Мать поморщилась и тряхнула метелкой.

— Это все равно, — мрачно ответила она. — Кто их будет спрашивать? Ну убьют его не за Йосипа, так за то, что он иностранец. Они ведь убивают наших. Совсем недавно расстреляли шестерых. И я тебе скажу, что стрелять в связанных людей — не бог весть какая доблесть.

— Они были приговорены, — пробормотала Филомена.

— Эмер тоже был приговорен, — ответила мать.

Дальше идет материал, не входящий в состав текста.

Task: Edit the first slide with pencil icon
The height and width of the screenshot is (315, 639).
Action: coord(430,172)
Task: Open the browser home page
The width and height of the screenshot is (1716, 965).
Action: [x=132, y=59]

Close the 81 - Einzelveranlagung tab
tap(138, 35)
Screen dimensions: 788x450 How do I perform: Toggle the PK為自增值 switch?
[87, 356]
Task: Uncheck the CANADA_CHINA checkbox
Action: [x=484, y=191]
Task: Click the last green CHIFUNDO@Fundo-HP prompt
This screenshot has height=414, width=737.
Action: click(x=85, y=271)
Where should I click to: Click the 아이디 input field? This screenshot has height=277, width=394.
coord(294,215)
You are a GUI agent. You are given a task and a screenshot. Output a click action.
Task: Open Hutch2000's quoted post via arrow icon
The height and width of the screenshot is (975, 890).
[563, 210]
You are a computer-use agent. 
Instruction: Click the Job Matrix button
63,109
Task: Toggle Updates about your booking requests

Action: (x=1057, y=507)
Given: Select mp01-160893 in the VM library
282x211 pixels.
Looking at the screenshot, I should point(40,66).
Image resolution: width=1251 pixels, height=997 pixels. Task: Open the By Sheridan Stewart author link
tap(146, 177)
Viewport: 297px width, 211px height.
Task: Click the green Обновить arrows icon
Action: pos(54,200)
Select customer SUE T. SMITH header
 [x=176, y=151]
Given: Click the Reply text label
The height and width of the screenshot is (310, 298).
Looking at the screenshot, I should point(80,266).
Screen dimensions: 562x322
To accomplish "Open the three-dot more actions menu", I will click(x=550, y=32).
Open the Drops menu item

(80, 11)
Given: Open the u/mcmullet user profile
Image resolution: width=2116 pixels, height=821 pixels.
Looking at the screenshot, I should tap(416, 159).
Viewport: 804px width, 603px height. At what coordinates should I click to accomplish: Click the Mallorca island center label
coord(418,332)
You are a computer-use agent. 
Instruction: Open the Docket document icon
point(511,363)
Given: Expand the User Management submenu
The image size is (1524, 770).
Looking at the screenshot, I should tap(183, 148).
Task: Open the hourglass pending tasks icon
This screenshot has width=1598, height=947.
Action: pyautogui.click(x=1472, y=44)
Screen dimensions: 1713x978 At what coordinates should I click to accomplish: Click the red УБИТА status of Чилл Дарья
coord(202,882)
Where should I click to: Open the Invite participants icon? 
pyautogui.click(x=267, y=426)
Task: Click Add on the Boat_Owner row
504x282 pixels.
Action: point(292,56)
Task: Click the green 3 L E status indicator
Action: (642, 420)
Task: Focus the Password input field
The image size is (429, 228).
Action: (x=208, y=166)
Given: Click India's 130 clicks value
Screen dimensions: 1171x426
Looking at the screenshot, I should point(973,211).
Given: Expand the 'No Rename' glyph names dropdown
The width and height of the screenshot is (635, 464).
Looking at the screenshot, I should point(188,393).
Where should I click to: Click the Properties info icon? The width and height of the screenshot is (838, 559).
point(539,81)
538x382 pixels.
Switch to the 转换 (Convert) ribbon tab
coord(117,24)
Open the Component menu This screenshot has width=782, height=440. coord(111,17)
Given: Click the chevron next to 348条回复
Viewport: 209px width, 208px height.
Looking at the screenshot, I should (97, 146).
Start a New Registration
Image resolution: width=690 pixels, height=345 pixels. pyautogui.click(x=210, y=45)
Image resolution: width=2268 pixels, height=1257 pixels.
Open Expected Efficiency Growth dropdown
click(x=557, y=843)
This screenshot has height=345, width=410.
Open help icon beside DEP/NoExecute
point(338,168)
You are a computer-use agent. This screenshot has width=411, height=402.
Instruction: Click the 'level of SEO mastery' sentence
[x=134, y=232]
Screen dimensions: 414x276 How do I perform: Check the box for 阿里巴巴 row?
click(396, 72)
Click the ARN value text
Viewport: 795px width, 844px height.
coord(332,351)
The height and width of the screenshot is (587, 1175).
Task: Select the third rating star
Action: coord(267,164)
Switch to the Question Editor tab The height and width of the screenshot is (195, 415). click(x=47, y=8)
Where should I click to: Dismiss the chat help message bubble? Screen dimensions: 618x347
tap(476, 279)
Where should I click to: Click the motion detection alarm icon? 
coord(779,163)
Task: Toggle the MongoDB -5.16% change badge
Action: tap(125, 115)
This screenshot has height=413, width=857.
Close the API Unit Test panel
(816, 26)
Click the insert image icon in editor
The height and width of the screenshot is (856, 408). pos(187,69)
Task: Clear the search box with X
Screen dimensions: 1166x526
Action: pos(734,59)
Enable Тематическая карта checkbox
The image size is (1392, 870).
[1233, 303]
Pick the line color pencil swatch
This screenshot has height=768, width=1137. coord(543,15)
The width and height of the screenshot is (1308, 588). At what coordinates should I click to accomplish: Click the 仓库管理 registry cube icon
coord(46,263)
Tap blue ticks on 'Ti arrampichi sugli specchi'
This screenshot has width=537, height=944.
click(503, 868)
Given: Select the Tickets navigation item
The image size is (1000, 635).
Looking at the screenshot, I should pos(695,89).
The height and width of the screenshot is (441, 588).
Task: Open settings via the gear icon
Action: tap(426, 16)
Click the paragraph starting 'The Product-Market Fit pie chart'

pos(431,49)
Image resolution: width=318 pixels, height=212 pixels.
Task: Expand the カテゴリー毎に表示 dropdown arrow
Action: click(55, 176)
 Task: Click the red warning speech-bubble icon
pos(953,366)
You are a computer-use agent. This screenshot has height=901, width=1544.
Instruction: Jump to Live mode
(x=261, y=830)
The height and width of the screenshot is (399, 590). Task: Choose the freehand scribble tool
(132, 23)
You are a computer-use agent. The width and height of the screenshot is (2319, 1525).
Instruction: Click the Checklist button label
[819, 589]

— А что, если это Нико приходил ночью? — воскликнула вдруг Филомена.

— Нико?

— Да, Нико.

— Но разве он не в тюрьме? — Мать оперлась на метелку.

— Ну что ты!

— А старик сказал, что его посадили.

— Это неправда. Антон говорит, что его видели на улице. Вечером.

— Антон?

— Да, Антон. Антон его не любит, — нахмурилась Филомена. — Антон за какой-то легион, за короля, за Михайловича.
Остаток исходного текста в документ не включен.